Work in progress

Core components

Kalavai turns devices into a scalable LLM platform. It connects multiple machines together and manages the distribution LLM workloads on them.

There are three core components:

Kalavai client: python CLI program that lets users create and interact with LLM pools distributed across multiple machines.
Seed node: master / server machine that initialises and manages an LLM pool. This is the node where the client runs the start command (kalavai pool start <pool>). Note that seed nodes must remain on and available for the platform to remain operational.
Worker node: any machine that joins an LLM pool, where the LLM workload will be deployed to. This are nodes that run the join command (kalavai pool join <token>)
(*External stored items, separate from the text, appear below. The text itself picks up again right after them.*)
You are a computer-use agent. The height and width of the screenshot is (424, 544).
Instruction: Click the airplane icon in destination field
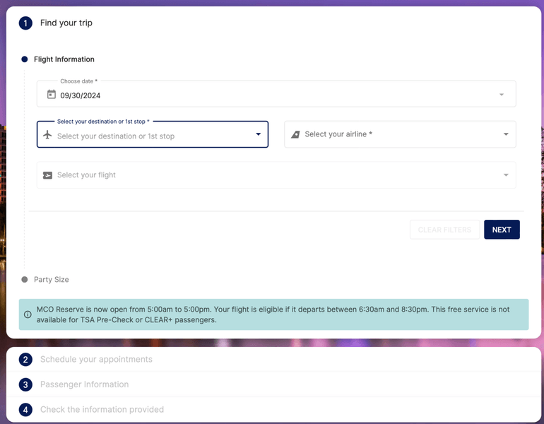click(47, 135)
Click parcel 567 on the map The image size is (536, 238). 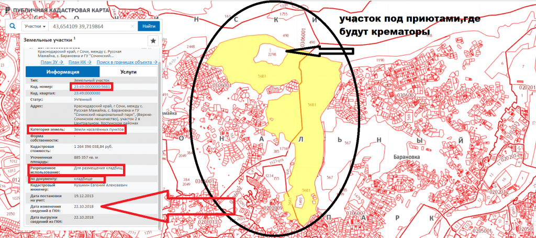(x=330, y=177)
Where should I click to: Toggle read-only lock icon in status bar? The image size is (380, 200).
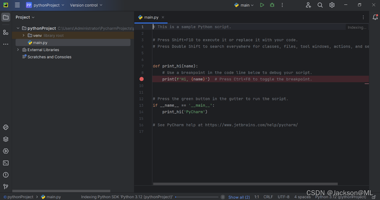(x=374, y=197)

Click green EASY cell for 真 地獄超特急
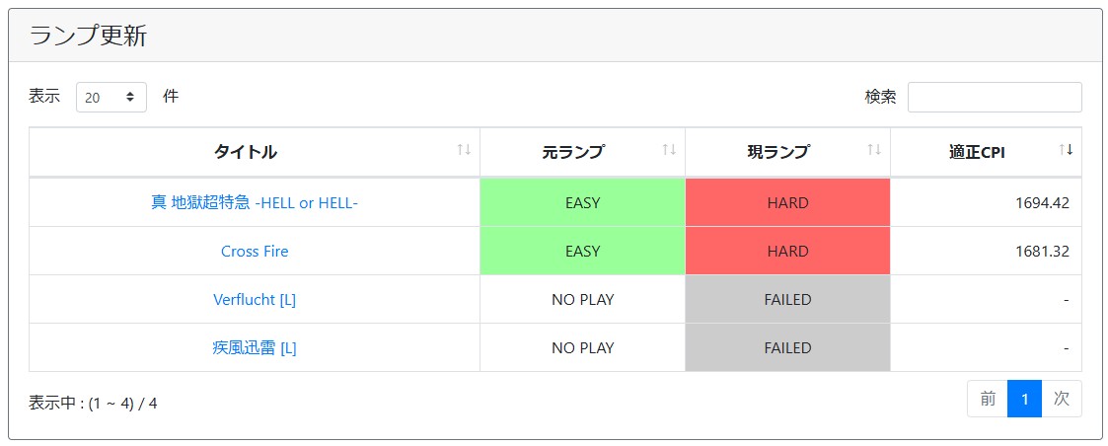point(582,203)
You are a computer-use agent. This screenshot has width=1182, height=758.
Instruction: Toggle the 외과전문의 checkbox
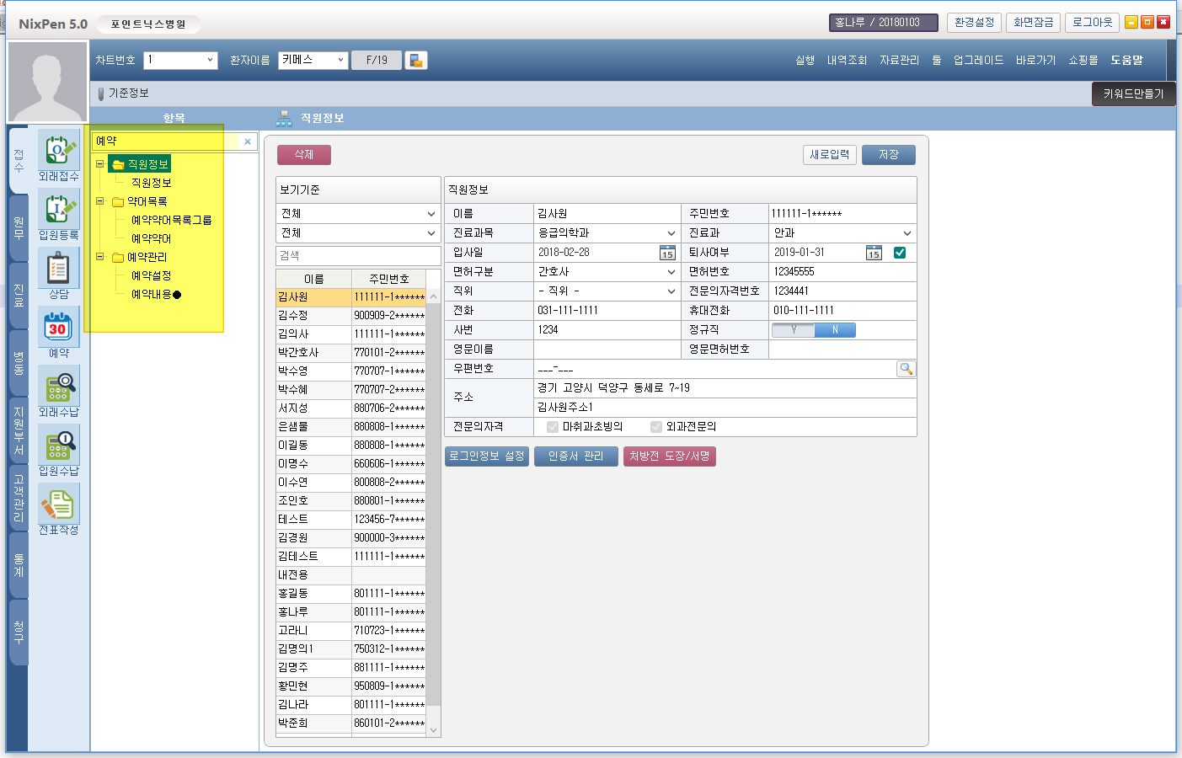[656, 427]
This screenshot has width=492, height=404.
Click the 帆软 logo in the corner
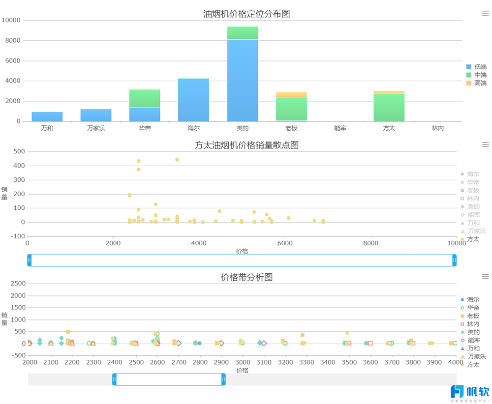click(470, 392)
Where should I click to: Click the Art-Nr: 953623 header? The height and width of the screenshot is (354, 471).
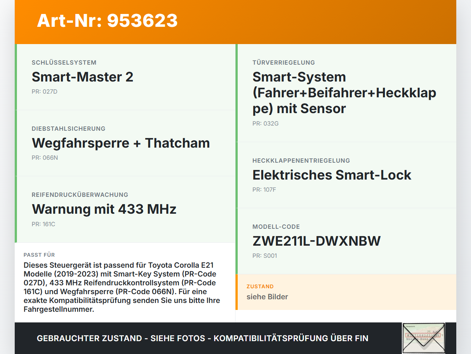point(107,21)
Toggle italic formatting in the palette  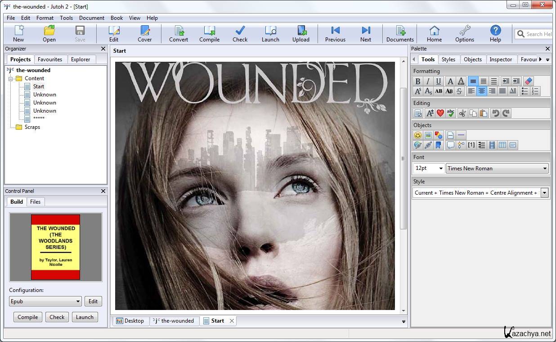428,81
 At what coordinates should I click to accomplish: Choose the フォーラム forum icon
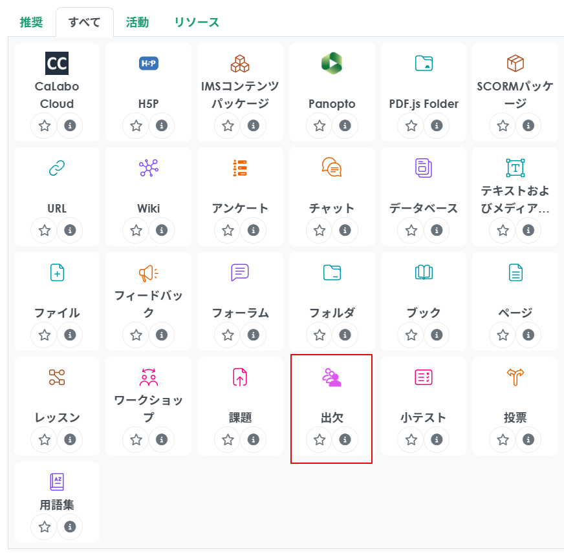coord(240,273)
Typically a client will be installed in both the seed and worker nodes, but since v0.5.0, clients can also be installed on external machines. This is useful to be able to connect and send work to your pool from any machine.

How it works?

To create an LLM pool, you need a seed node which acts as a control plane. It handles bookkeeping for the pool. With a seed node, you can generate join tokens, which you can share with other machines --worker nodes.

The more worker nodes you have in a pool, the bigger workloads it can run. Note that the only requirement for a fully functioning pool is a single seed node.

Once you have a pool running, you can easily deploy workloads using template jobs. These are community integrations that let users deploy LLMs using multiple model engines. A template makes using Kalavai really easy for end users, with a parameterised interface, and it also makes the platform infinitely expandable.